Word has been quickly traveling around town about the new Malaysian restaurant located on 170th street, just a short drive away from WEM. Tucked in between a Sleep Country and a liquor store, the family-run establishment is both small and quaint. I've been wanting to try this place for a while now, and considering that I work only minutes away from the area on Saturdays, a visit seemed to be overdue.
Island's claim to fame is serving genuine Malaysian cuisine (their words, not mine), and to my knowledge, the only place in town serving mille crepe cakes. Since Tropika has been one of my favourite restaurants since I was a kid, I was curious to see how Island's homemade approach to Malaysian food would compare.
When we pulled up around 5:30 on a Saturday, most of the smaller 4-top tables on the side were taken. They also have two larger tables that would accomodate larger families and groups nicely.
Once seated, we were given menus to peruse. The menu is an interesting mix of both Malaysian dishes and "Western delights." I'm not a big fan of when restaurants do this, because I'd rather they focus on one thing and do it right. And from a customer perspective, why on Earth would you dine at an ethnic restaurant and choose to order chicken tenders? That's what I call a missed opportunity. I'm sure they have their reasons though -- to accommodate the picky eaters in a group? Appeal to the kids? Who knows.
We started off with the roti canai with curry sauce, $3.95 for 2 -- a steal compared to Tropika where only one will already set you back at $4.50. This was definitely the stand-out dish of the night, and dare I say, better than Tropika's. (That's high praise coming from me by the way. I live for their roti canai.) Served piping hot, the roti was just a tiny bit crisp on the outside, revealing soft, tender and flaky layers throughout. Yum.
We also ordered one of these to go for my dad at home, and after placing our take-out order, the waitress thoughtfully came back and let us know that the roti canai would be better served hot, and would we still want it? I appreciated the gesture since it shows that they take pride in their food and hold it to a high standard. We still ended up ordering it, and even at room temperature, my dad ate the whole thing and declared it to be very good.

_GIVEN INFORMATION_
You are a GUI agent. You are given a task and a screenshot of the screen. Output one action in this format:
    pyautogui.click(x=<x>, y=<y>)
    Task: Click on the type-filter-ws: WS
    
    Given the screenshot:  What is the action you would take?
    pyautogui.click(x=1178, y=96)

_EXERCISES TO COMPLETE_
(1) Copy the stretch of the restaurant review from "Island's claim to" through "and groups nicely.".
(2) Say whether each statement agrees with the restaurant review, answering yes or no and quoting the words that decide it. (a) Island's roti canai costs $3.95 for two pieces. (b) The restaurant sits between a Sleep Country and a liquor store. (c) The writer's dad left part of the take-out roti canai uneaten.
(3) Answer these questions from the restaurant review.
(a) On what street is the restaurant located?
(b) At about what time did the writer's group arrive?
(c) Besides Malaysian dishes, what does the menu offer?
The items are separate material and are not part of the restaurant review.

_EXERCISE RESPONSES_
(1)
Island's claim to fame is serving genuine Malaysian cuisine (their words, not mine), and to my knowledge, the only place in town serving mille crepe cakes. Since Tropika has been one of my favourite restaurants since I was a kid, I was curious to see how Island's homemade approach to Malaysian food would compare.
When we pulled up around 5:30 on a Saturday, most of the smaller 4-top tables on the side were taken. They also have two larger tables that would accomodate larger families and groups nicely.

(2)
(a) Yes: "the roti canai with curry sauce, $3.95 for 2"
(b) Yes: "Tucked in between a Sleep Country and a liquor store"
(c) No: "my dad ate the whole thing and declared it to be very good"

(3)
(a) 170th street
(b) Around 5:30 on a Saturday
(c) "Western delights"